● TEXT PROVIDED
- Opening Delimiter -

The first time she met a mom with a child with autism, Susan O’Shaughnessy remembers thinking how lucky it was that she wasn’t that mom.
Little did she know autism would soon occupy her every thought. One month after a niece was diagnosed with autism, doctors diagnosed her then 2-year-old son, James.
Though she knew James had developmental delays because of years she spent around other people’s kids, everyone told her not to worry because he was a preemie."I thought I had the best baby in the world. He would entertain himself for hours.”
After the diagnosis, though, she says people were quick to blame her and her husband, from allowing vaccinations to eating the wrong foods while she was pregnant or the stress of her mother’s death before his birth to watching TV."You name it, I hear it.”
The Lemont mom has her hands full these days, essentially running after triplets, 3-year-old James, who functions on a 20-month-old’s level and still doesn’t speak, and twins, David and Katie, who has Down Syndrome.
Sometimes, she admits, it’s easier out in public with Katie because people can see she has special needs. But with James, people don’t see autism and either think she’s a bad mom or worse, she says, that he is a spoiled brat."I never know how to tell people or to explain it to them,” she says.
She thrills at the little things in life—James eating chicken for the first time recently and walking down the stairs by himself. And yes, there are still times she gets depressed about the diagnosis, worrying about how to pay for therapy and thinking about the future.
“Then I take a step back and look at where we’ve been and where we are.”

- Closing Delimiter -

● ASSIGNMENT
Answer these questions using the article about Susan O'Shaughnessy and her son James:
(a) How old was James when doctors diagnosed him with autism?
(b) In what town does the family live?
(c) Which of her children has Down Syndrome?

● LISTED RECORDS
- Opening Delimiter -

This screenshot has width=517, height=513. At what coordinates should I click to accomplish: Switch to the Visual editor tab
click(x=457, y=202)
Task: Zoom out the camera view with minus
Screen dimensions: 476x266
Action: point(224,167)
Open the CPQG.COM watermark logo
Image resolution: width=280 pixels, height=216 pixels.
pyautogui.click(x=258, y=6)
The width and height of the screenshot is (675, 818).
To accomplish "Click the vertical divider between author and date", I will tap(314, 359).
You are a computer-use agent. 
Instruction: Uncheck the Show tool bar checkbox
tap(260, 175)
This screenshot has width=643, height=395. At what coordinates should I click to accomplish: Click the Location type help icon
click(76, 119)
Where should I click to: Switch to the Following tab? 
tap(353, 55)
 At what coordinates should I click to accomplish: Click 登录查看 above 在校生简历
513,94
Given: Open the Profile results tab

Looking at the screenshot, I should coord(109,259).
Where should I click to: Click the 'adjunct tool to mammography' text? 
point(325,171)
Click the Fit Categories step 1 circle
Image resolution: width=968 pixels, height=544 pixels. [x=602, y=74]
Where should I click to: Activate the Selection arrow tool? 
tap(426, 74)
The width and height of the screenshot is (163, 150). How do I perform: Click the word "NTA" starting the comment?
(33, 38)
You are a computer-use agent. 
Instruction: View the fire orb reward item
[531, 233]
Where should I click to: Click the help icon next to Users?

- Closing Delimiter -

● RESPONSE TO THIS TASK
(a) He was 2 years old.
(b) Lemont.
(c) Katie.